Segundo ele, não tem sentido uma propaganda focada apenas na motivação do homem se a mulher consome a bebida quase na mesma proporção.
“O problema dessa propaganda [da cerveja Porto] é que ela está voltada para a mulher, mas ainda usando o mesmo padrão de publicidade usado para o público masculino. Trocar esse [garçom] por outro mais bonito não me parece um padrão esperado das mulheres.”

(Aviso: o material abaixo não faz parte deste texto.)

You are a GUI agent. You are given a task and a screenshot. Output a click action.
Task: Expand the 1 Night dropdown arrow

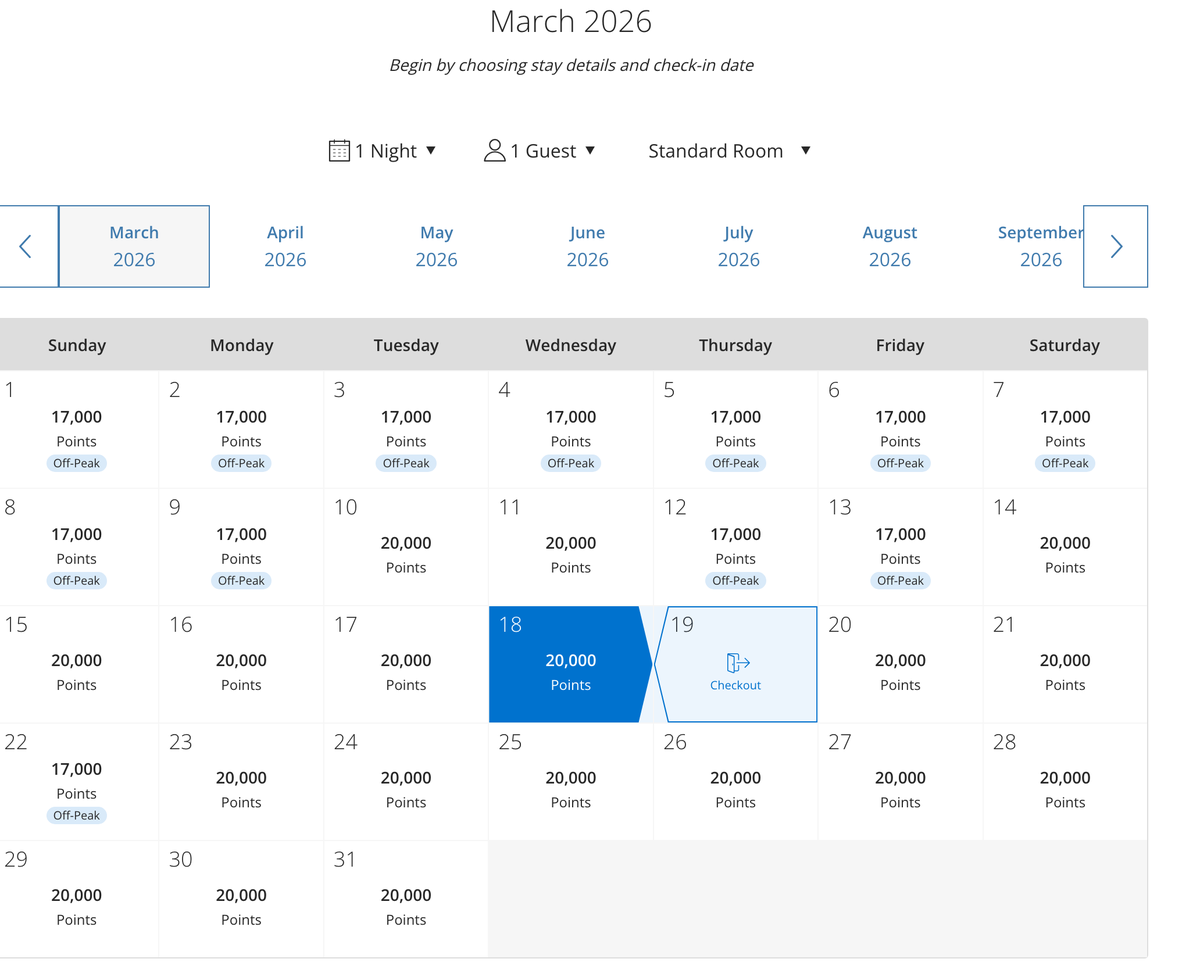431,151
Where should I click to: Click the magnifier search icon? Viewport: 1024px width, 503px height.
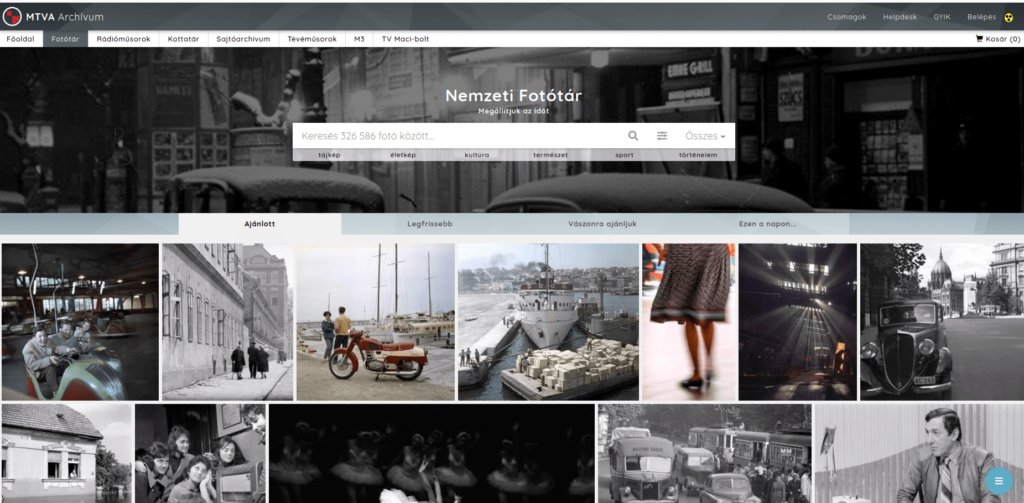633,135
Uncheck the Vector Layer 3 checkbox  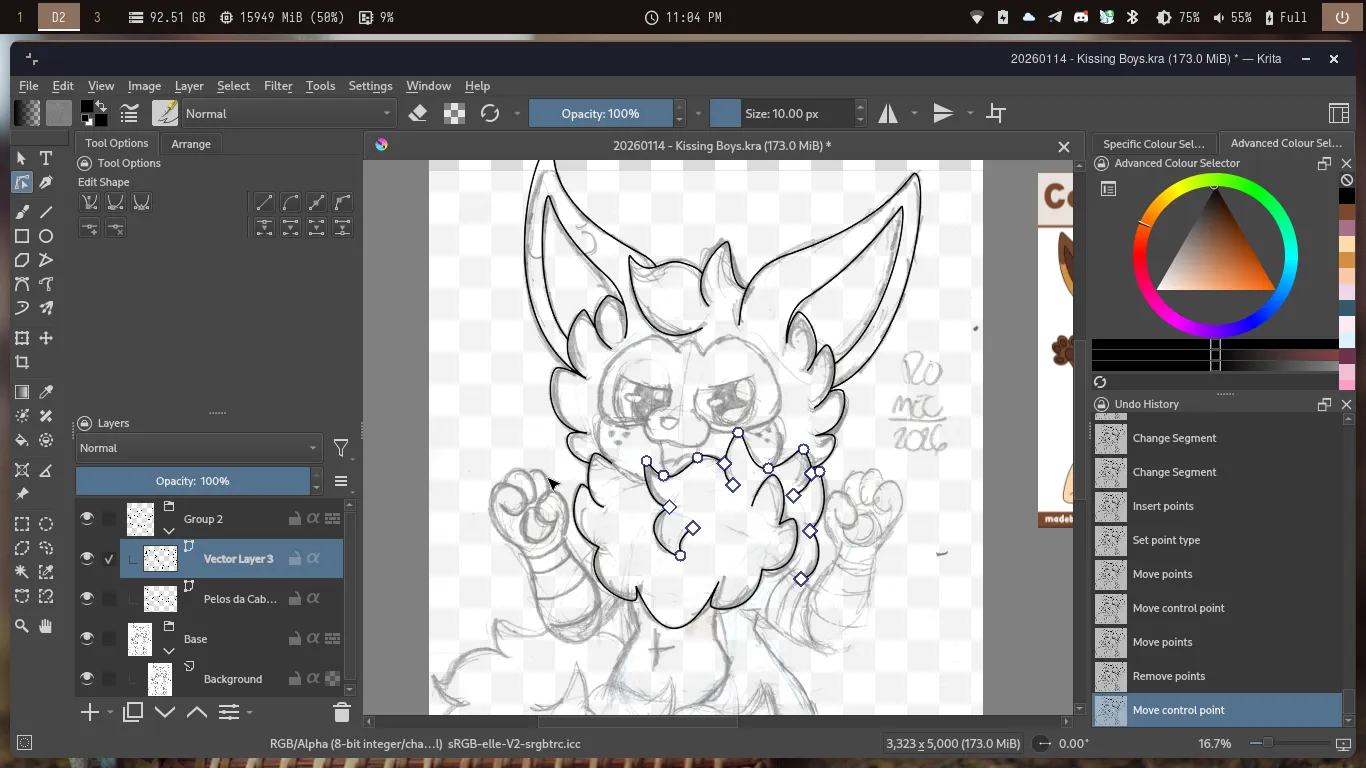click(109, 559)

Segundo ele, as pesquisas de mercado demonstram que as mulheres cada vez mais consomem cerveja e decidem pela marca de preferência. “Nada mais adequado do que trabalhar conceitos mais presentes na decisão da mulher.”
A presença de mulheres nos bares é cenário comum e não fica muito atrás da dos homens em estabelecimentos visitados pela Folha. A estudante Cristiane Paludetto, 30, afirma que começou a consumir bebidas alcóolicas aos 14 anos. “Achava que tinha graça. Tive amigas que tomaram glicose na veia”. Hoje, ela diz beber menos.
Outra estudante, Paula Rodrigues, 21, diz que bebe mais que alguns amigos homens e que costuma misturar bebidas na “balada”, como vodca e energético, mas que não chega a passar mal. A relação entre álcool e mulheres pode ser vista no site de relacionamentos Orkut, em grupos como “Sou Mulher e Bebo Mesmo” e “Mulheres Total Flex”.
*Cláudia Colucci é repóter do jornal Folha de S. Paulo. Reportagem publicada em 03/09/2007.